Mudanya’da İsmet Paşa’nın başkanlığı altında İngiltere delegesi General Harrington, Fransa delegesi General Charpy ve İtalya delegesi General Monbellini’nin katıldıkları konferans toplanmıştı. 5 Ekim günü oturumda Fransa temsilcisi, Trakya’nın TBMM hükümetine teslim edilmesini kabul etmiş ancak Harrington, bu öneriye şiddetle karşı çıkmıştı. İngilizlerin bu olumsuz davranışı karşısında 6 Ekim 1922’de Mustafa Kemal Paşa, İsmet Paşa’ya şu telgrafı gönderdi: “Trakya’nın tahliyesi ve bize teslimi asla belli olmayan bir zamana ertelenemez!”

Bir diğer telgrafa ise Mustafa Kemal Paşa’nın İsmet Paşa’ya verdiği talimat şuydu: “Trakya’nın Türkiye Büyük Millet Meclisi hükümetine iadesi kabul edilmediği takdirde, 6/7 Ekim’de hemen İstanbul üzerine harekete geçiniz!”(1)

İsmet Paşa, 6 Ekim’de birliklerden bir kısmının Çanakkale ve Kocaeli bölgesine doğru harekete geçmeleri emrini verdi. 7 Ekim’de İngiltere Dışişleri Bakanı Lord Curzon, Fransa Başbakanı Poincaré ile İtalya Maslahatgüzarı Galli’nin katılımıyla Paris’te yapılan toplantıda, Doğu Trakya’nın Yunanistan tarafından hızla boşaltılmasına karar verilmişti. (2) 9 Ekim’de Harrington, Karaağaç’ı da içerme koşuluyla, Trakya’nın tümünün Türk tarafına teslim edilmesini hükümetinin onayladığını bildirdi.(3)

Yunan delegelerinin görüşmelere katılmadıkları gerekçesiyle imzalamadıkları Mudanya Ateşkes Antlaşması, 11 Ekim 1922’de imzalanmıştı.13 Ekim’de Yunanistan, Mudanya Ateşkes Antlaşması’nı imzalamaya karar verdi ve 15 Ekim 1922’de antlaşma yürürlüğe girdi.

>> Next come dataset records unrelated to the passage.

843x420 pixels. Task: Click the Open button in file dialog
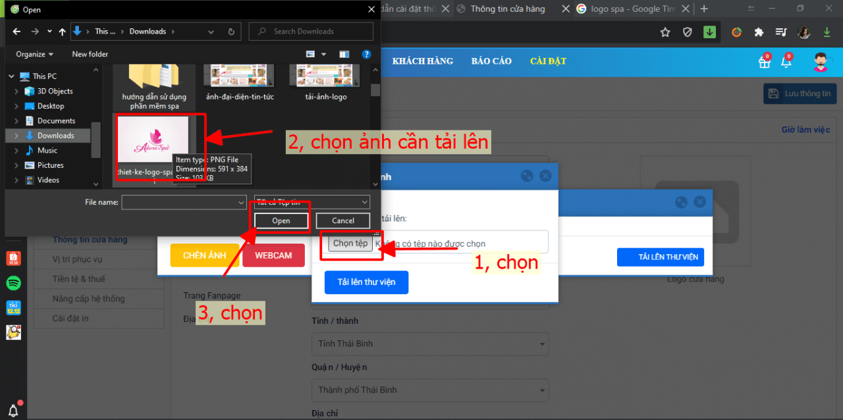click(281, 221)
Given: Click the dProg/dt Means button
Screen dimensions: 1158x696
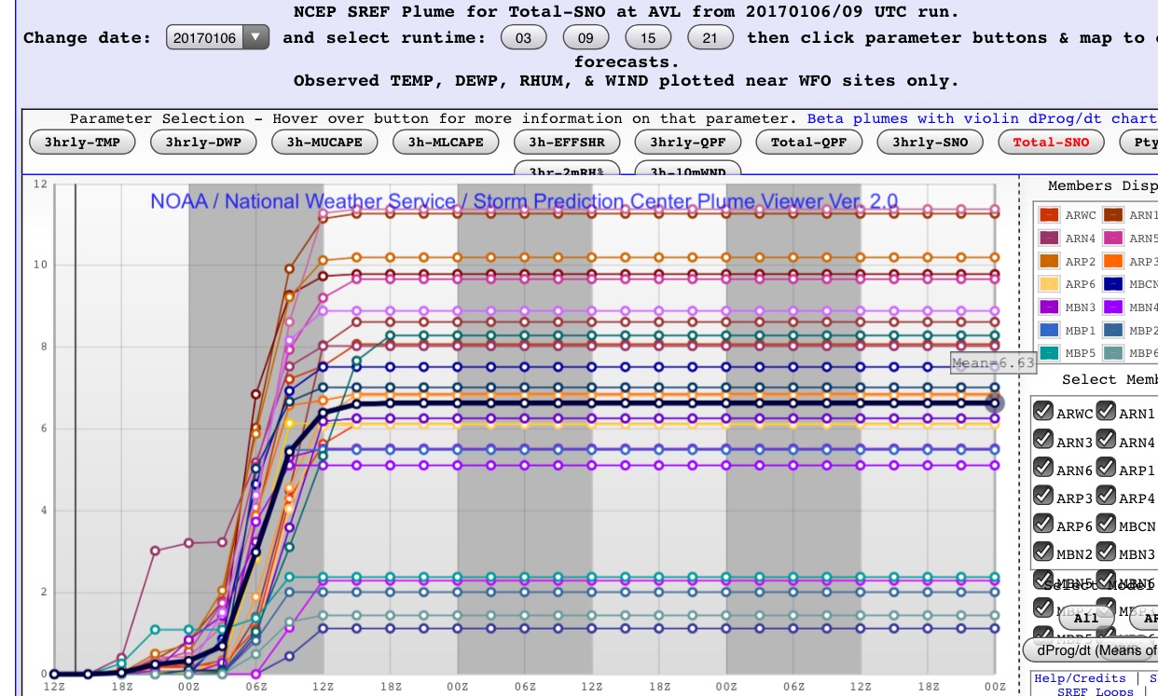Looking at the screenshot, I should [x=1091, y=650].
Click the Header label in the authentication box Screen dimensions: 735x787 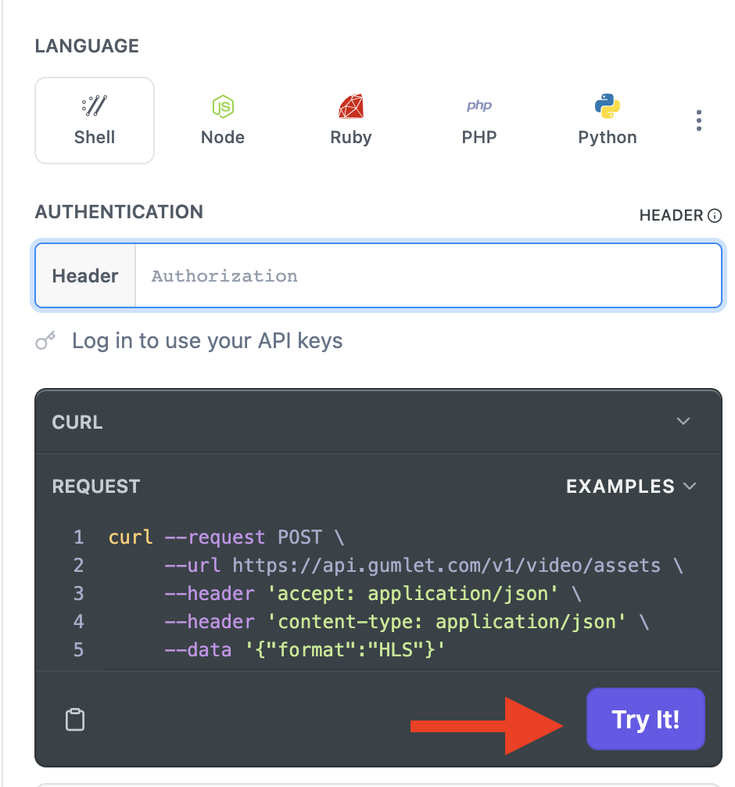coord(85,276)
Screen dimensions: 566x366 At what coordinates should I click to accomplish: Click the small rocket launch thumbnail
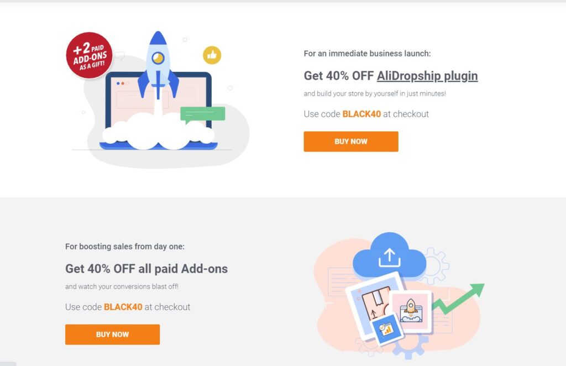(411, 311)
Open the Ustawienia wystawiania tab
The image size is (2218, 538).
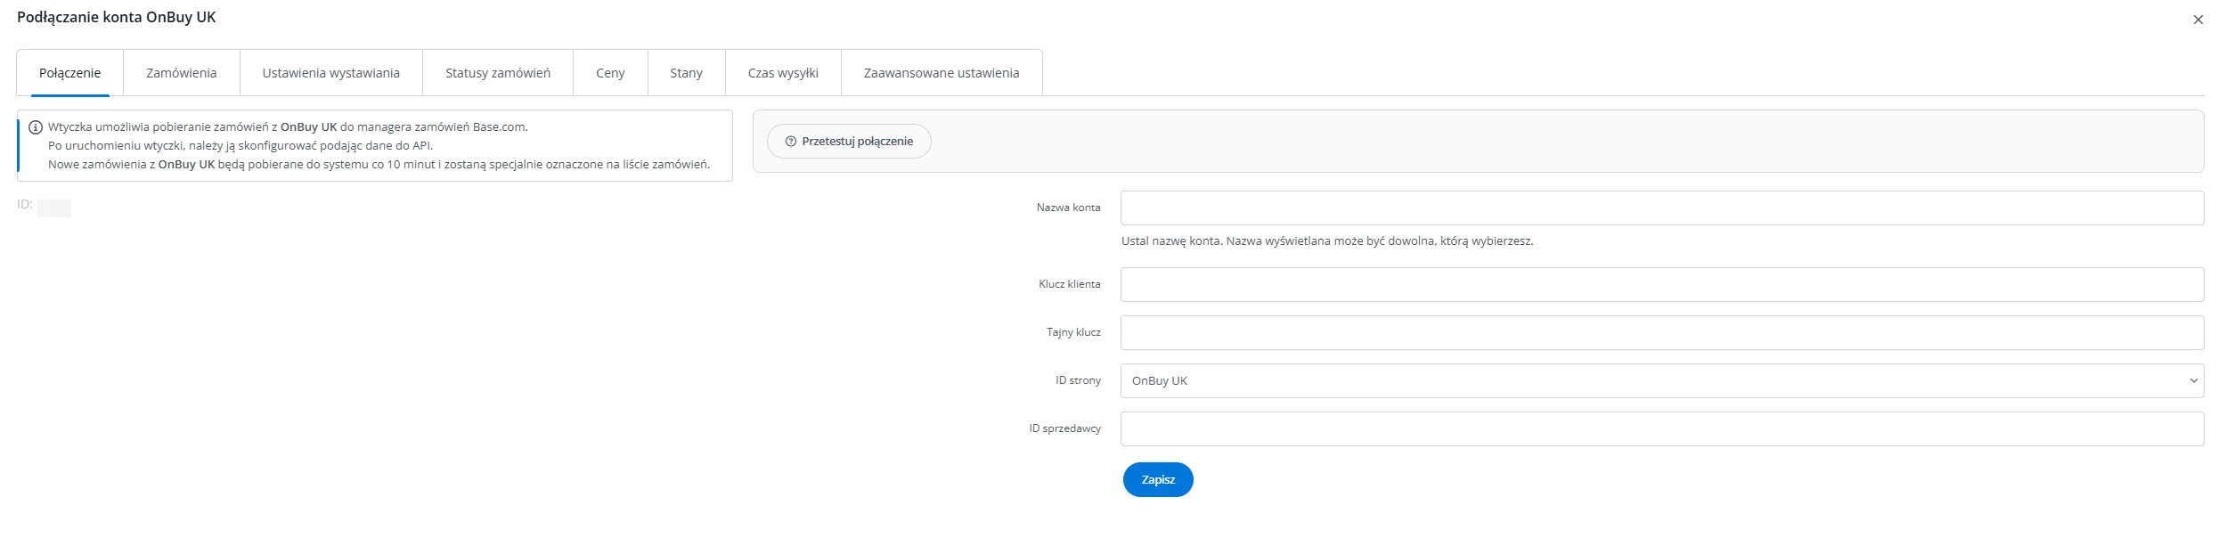(330, 73)
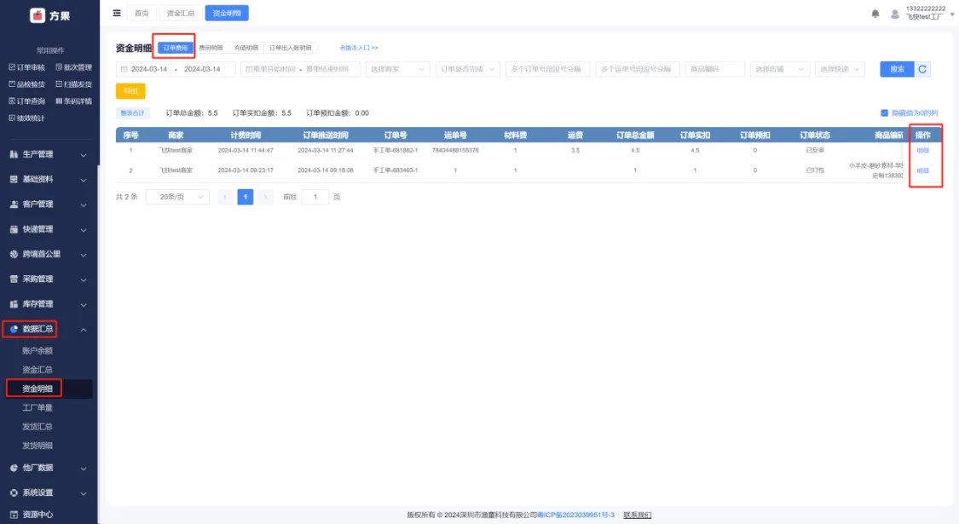Click the 商品编码 input field
Image resolution: width=959 pixels, height=524 pixels.
coord(715,69)
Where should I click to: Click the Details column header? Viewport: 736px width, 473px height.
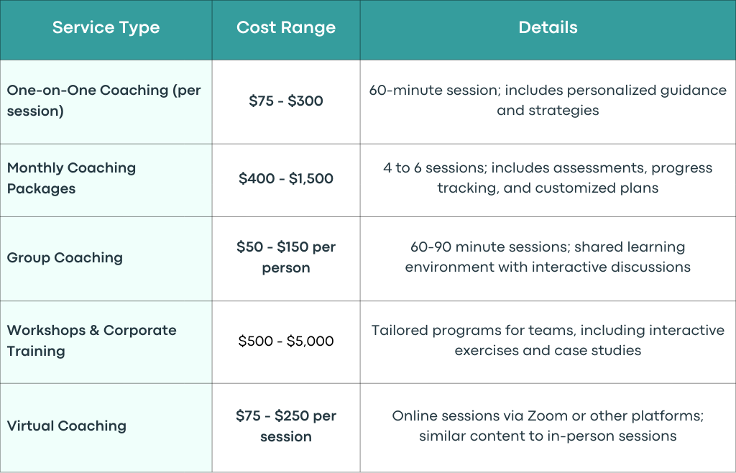click(x=548, y=30)
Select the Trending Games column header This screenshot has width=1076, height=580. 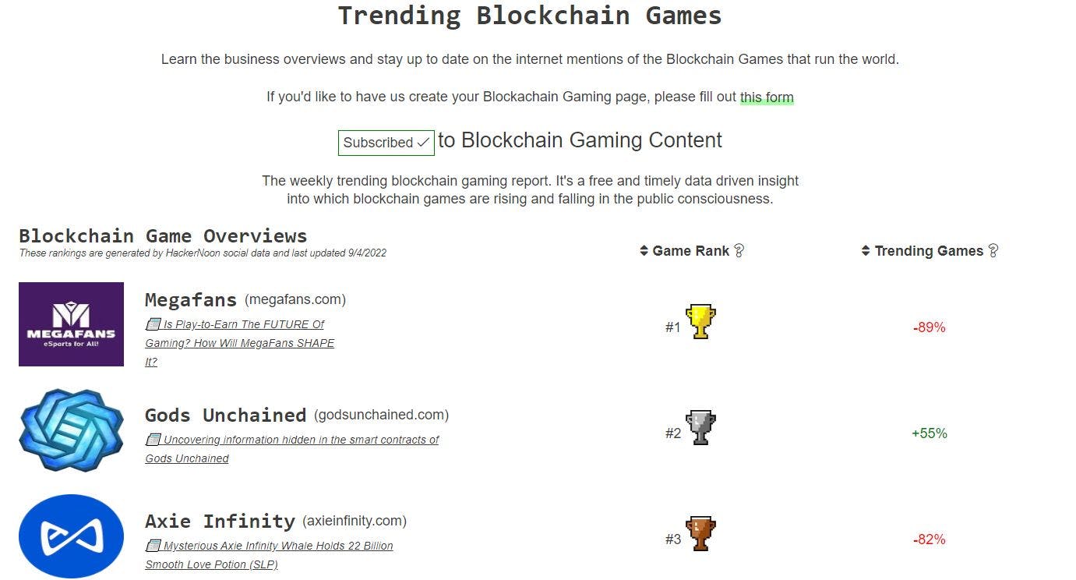932,250
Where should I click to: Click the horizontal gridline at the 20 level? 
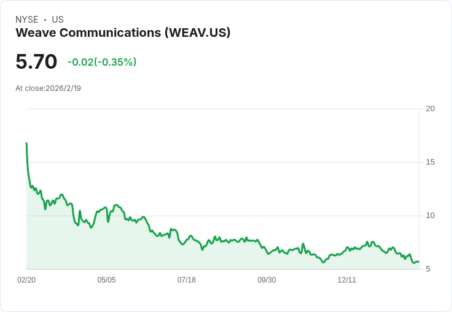tap(221, 109)
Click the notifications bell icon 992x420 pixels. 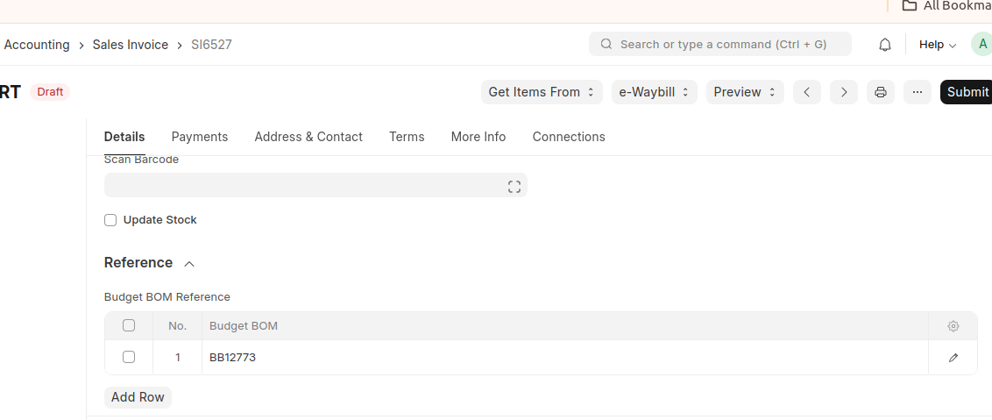click(x=885, y=45)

Ateşkes antlaşması uyarınca, 15 gün içinde Yunan ordusu Meriç Nehri’nin batısına çekilmiş olacak ve bundan bir ay sonra da Doğu Trakya, Edirne dahil, Türkiye Büyük Millet Meclisi hükümetine teslim edilecekti. Böylece Doğu Trakya ile Gelibolu, yüzyıllardan sonra ilk kez savaşmadan, masa başında anayurda katılmış oluyordu.

BARIŞ ANTLAŞMASI

Mudanya Ateşkes Antlaşması uyarınca, düzeni sağlamak üzere Trakya’ya geçirilecek olan Türk jandarmasının sayısı subaylarla birlikte 8 bini aşmayacaktı. Boşaltma ve devir işlerini denetlemek için yedi taburluk bir müttefik birliği görevlendirilecek, bunlar teslim işleminin bitiminden sonraki 30 gün içinde bölgeden ayrılacaktı. Meriç’in sağ kıyısı ile Karaağaç, barış antlaşmasının yapılmasına değin müttefiklerin işgali altında kalacaktı. Türk kuvvetleri, barışa kadar Çanakkale Boğazı ile İzmit yöresinde belirlenen çizgiyi geçemeyecek ve Trakya’ya da silahlı kuvvet geçiremeyecekti.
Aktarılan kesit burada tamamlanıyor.